═════ Study material ═════

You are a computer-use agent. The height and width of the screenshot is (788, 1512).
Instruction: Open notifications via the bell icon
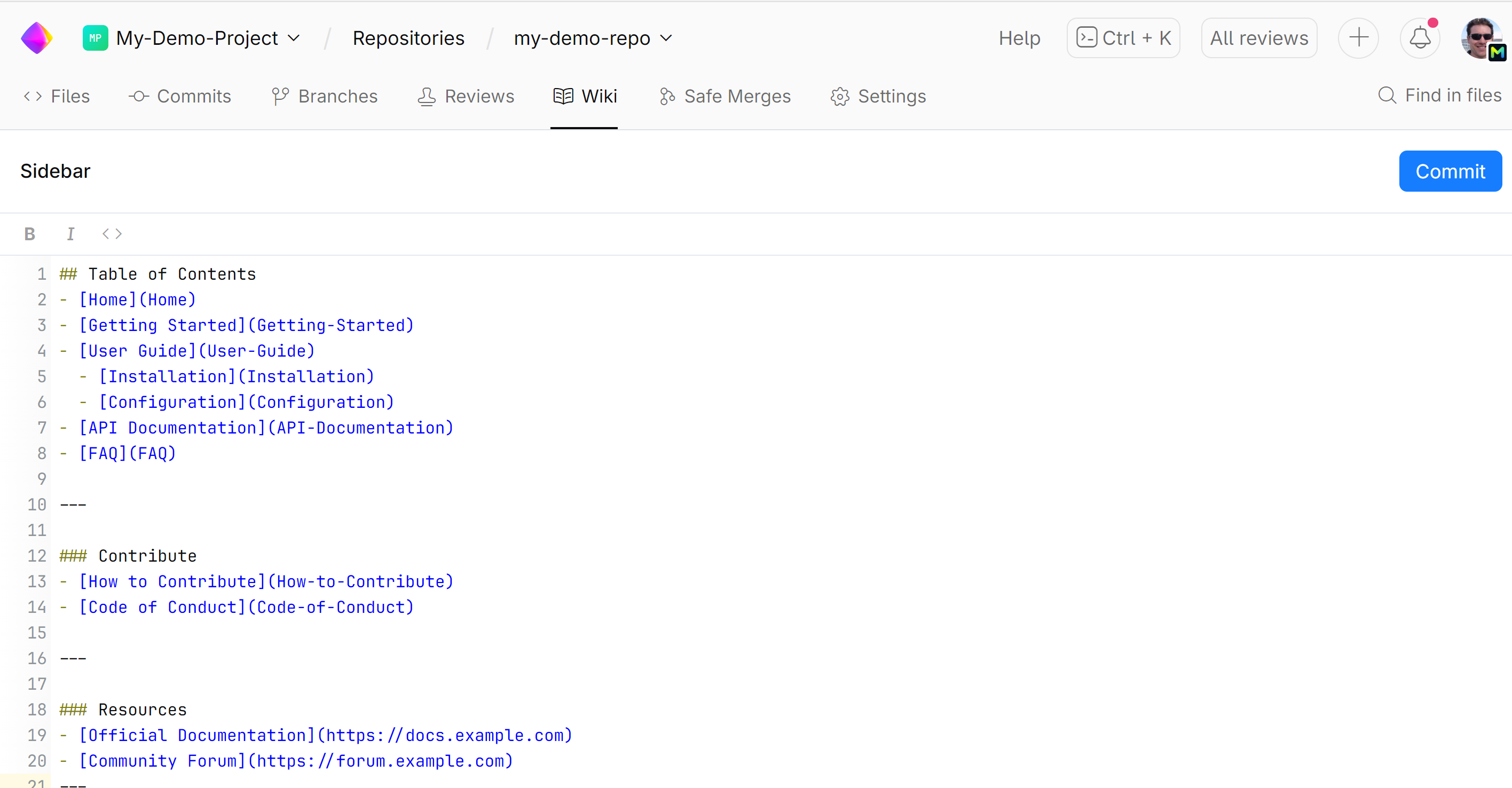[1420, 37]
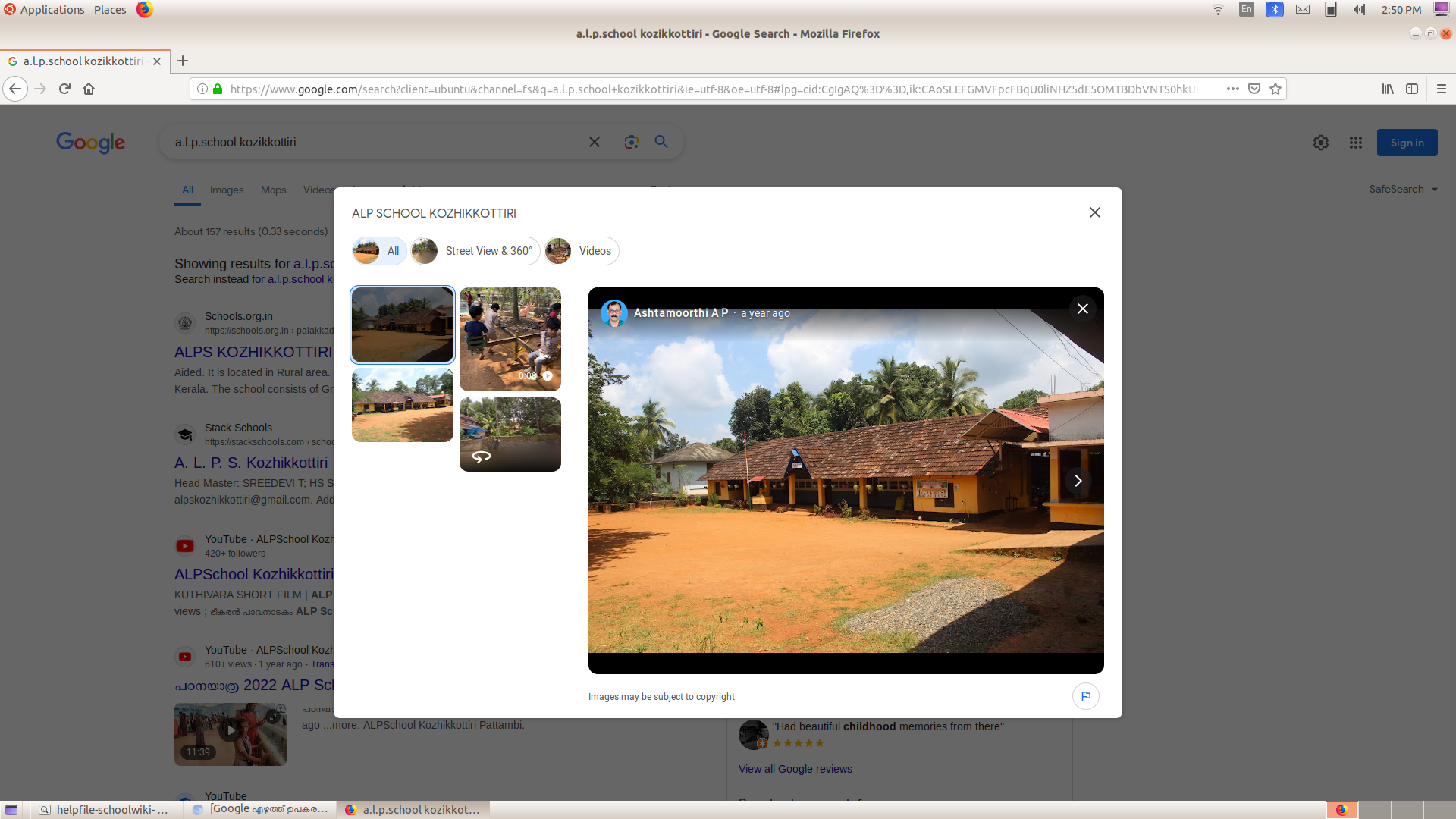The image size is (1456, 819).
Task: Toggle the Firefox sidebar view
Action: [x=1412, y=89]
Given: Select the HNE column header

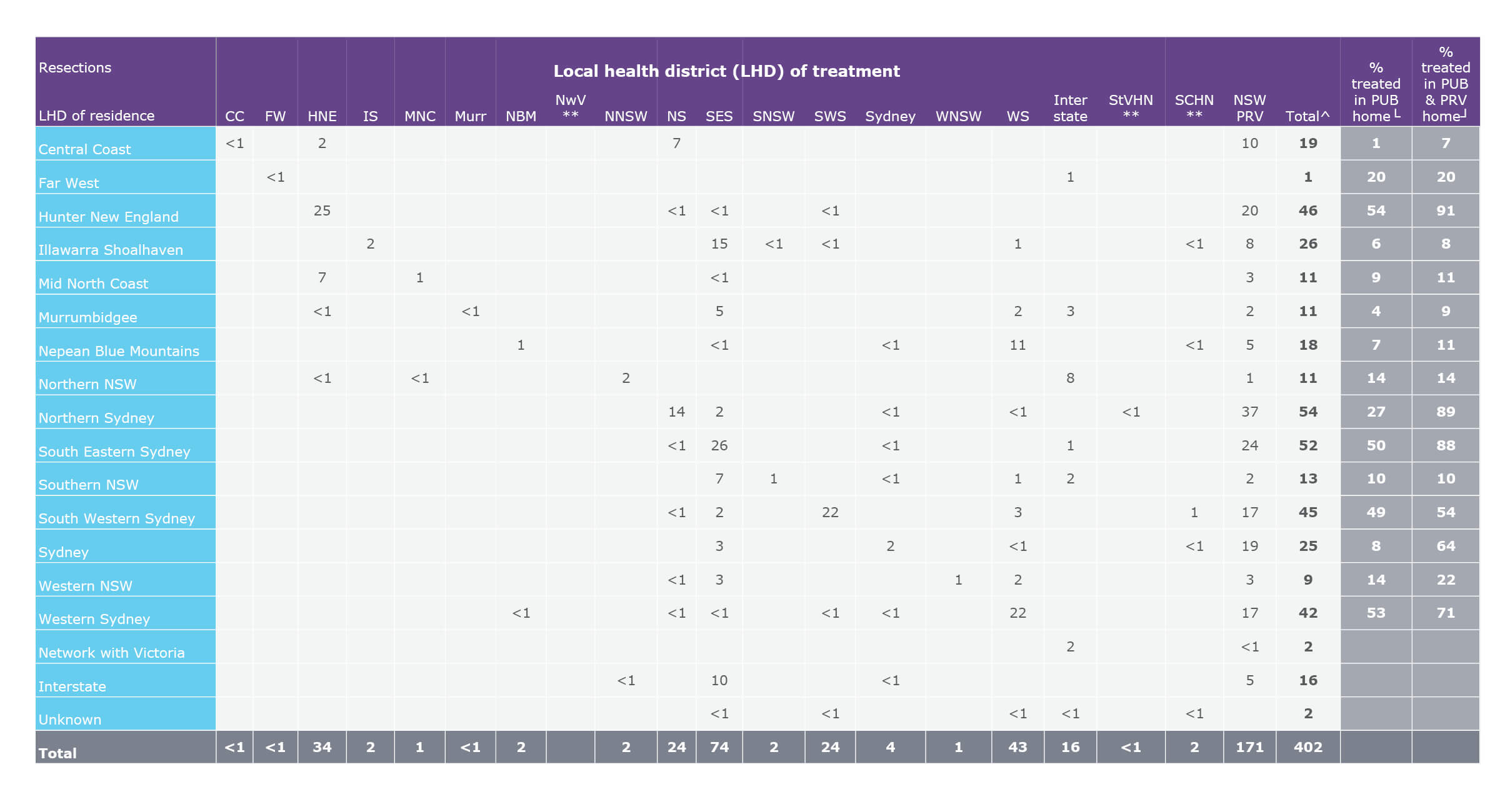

═════

--- What you have to do ---
Where the line with "Instruction: Open notifications" appears in the entries above, begin there and restate every line to the end word for word, minus the pictures.

--- Task result ---
Instruction: Open notifications via the bell icon
[1420, 37]
The image size is (1456, 819).
Task: Toggle the Firefox sidebar view
Action: [x=1412, y=89]
Given: Select the HNE column header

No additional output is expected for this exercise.